It takes a lot to Ask…

A person rowing a small wooden boat in the middle of a calm ocean under partly cloudy sky


Vienna. Alte Donau. A 16-inch Laser sailing boat. Three people. Three languages. One unexpected wind.

Damien Rice knows something about falling.
Not from boats. But from the high, exposed place where you stop pretending — where the performance ends and something real and cold and true rushes in from a direction you weren’t watching.
That is what his music feels like. And that is exactly what happened to me on the Alte Donau in Vienna.

It was a beautiful day.
That is the thing about beautiful days. i was thinking nothing can go wrong.
Hubert had the main sail. Alev and I was on the sides.
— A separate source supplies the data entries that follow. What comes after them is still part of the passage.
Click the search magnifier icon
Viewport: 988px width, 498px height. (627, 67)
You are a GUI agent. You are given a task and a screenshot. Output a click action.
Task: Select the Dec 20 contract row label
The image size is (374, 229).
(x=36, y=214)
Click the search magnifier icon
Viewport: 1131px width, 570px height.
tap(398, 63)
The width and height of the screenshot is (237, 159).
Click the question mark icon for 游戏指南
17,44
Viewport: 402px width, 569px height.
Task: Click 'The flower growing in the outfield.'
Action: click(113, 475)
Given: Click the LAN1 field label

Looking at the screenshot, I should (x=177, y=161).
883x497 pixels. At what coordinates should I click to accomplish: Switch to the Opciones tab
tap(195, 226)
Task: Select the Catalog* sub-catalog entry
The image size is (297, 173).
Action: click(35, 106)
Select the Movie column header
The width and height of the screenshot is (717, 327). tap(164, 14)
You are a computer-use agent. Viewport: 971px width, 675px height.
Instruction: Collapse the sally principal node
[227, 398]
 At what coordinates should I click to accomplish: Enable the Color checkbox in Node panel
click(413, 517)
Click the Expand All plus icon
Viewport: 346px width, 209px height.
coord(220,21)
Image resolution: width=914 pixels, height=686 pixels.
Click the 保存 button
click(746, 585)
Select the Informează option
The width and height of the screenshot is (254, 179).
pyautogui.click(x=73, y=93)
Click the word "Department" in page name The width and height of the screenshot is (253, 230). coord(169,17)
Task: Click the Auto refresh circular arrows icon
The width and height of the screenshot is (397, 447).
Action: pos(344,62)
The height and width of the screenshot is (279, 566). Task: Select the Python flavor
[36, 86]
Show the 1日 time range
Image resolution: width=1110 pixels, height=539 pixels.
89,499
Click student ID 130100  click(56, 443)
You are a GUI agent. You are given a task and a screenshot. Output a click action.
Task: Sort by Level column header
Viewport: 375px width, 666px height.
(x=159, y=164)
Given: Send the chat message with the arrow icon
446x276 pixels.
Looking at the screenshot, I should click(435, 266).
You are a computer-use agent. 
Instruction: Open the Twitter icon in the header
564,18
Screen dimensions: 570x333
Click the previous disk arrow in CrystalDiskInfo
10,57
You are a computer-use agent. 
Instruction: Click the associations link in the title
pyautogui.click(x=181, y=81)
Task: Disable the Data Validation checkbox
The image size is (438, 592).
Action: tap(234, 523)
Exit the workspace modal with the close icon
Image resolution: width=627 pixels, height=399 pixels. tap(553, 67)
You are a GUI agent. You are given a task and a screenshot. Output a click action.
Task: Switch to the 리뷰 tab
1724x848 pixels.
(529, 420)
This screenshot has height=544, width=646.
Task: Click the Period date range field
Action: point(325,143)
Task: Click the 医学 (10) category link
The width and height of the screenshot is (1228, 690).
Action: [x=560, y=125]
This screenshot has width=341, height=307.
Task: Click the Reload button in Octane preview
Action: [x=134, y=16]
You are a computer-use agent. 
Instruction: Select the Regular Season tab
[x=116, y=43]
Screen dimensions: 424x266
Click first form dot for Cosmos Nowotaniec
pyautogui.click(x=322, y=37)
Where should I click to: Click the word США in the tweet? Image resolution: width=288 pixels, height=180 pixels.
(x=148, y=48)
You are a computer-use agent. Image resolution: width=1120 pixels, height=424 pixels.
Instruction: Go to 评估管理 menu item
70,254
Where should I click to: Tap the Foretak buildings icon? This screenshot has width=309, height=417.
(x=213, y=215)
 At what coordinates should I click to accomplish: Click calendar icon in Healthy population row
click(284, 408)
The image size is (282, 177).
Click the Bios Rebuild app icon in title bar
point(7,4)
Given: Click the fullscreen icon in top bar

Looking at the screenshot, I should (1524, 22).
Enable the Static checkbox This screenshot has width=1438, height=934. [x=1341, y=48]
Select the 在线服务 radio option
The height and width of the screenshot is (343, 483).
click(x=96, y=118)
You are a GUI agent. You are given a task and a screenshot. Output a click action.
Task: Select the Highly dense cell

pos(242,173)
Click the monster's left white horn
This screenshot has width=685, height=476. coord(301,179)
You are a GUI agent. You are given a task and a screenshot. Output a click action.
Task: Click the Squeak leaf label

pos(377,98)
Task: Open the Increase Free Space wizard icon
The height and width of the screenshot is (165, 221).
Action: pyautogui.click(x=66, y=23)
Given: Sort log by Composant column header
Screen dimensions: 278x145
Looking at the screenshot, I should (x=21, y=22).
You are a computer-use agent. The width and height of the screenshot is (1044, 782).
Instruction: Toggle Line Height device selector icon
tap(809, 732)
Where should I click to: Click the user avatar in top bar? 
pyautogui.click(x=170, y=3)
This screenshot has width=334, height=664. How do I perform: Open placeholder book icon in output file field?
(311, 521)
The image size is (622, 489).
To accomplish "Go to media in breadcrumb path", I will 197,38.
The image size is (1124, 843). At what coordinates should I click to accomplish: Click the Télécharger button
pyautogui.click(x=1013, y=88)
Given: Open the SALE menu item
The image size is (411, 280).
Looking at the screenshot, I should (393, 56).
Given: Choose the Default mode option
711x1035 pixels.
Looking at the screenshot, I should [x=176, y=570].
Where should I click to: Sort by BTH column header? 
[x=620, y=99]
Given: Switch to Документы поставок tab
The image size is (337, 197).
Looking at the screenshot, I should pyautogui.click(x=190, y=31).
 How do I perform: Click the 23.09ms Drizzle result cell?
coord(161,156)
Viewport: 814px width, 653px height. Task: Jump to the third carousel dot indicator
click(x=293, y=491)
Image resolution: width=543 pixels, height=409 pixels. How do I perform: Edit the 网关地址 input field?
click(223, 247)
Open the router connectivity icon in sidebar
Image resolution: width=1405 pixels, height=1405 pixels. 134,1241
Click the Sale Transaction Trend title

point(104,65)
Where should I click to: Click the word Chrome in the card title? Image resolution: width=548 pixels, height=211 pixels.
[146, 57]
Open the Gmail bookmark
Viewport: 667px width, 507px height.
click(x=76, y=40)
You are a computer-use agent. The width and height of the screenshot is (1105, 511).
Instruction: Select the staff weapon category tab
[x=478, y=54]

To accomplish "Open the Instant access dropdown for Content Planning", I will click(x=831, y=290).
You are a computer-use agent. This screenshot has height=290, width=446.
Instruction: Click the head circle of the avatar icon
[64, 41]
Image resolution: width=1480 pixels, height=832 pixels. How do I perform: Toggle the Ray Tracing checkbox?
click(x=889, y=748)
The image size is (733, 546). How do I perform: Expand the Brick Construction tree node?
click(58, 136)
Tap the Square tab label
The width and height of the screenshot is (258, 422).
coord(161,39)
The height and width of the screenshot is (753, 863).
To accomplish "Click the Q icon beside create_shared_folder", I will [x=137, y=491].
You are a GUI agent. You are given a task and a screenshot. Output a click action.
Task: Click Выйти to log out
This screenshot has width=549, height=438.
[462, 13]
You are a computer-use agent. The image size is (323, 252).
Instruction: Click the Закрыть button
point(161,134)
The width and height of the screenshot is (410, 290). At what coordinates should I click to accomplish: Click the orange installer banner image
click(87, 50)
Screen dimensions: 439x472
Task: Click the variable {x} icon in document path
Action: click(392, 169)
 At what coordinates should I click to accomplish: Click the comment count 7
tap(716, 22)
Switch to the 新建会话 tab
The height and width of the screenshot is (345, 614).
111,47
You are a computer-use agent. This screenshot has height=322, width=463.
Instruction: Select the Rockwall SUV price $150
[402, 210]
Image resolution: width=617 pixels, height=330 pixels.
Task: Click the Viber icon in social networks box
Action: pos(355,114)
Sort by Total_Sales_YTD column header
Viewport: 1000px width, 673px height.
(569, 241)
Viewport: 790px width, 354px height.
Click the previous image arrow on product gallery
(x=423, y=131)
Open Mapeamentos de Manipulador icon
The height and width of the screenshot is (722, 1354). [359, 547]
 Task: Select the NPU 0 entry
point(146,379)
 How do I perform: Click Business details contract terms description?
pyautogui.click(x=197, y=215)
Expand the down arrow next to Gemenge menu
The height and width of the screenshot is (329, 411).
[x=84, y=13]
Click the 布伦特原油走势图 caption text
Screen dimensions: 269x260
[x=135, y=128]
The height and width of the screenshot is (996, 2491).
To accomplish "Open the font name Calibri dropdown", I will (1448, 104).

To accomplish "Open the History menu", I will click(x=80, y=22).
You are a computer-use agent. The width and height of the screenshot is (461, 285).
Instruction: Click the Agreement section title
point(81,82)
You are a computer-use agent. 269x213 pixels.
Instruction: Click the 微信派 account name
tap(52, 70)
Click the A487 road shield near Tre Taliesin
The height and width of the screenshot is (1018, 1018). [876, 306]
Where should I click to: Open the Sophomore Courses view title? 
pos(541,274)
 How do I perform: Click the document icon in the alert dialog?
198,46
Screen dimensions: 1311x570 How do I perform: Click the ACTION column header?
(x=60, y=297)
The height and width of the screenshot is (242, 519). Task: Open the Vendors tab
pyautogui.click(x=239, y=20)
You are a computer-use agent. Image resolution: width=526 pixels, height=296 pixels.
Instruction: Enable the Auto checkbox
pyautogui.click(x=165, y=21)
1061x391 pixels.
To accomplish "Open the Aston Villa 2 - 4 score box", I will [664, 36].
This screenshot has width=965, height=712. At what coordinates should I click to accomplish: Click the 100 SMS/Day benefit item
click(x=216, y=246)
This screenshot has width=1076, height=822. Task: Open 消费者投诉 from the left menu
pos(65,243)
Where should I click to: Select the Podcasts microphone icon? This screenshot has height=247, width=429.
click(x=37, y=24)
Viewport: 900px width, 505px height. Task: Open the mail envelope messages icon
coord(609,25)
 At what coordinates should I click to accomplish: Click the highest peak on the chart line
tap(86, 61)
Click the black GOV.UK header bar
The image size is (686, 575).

The system was simple. When Hubert shouted “Klar zur Wende” — we get ready. When he shouted “Re” — we change direction.
Simple. In theory.
What actually happened was a beautiful comedy of miscommunication. Hubert spoke German to Alev. Alev spoke Turkish to me. I smiled at both of them and understood approximately nothing. When “Re” came — three people pulled three different things at three different moments in three completely different directions.
And yet — for a while — it worked.
The wind was gentle. The Donau was calm. Vienna was golden in the afternoon light. I relaxed. I thought: I am a sailor now.

Then the wind changed.
No warning. No announcement. Just a sudden gust from a completely different direction — the kind of wind that doesn’t ask permission.
The boat turned.
Everything turned.
And then all three of us were in the water.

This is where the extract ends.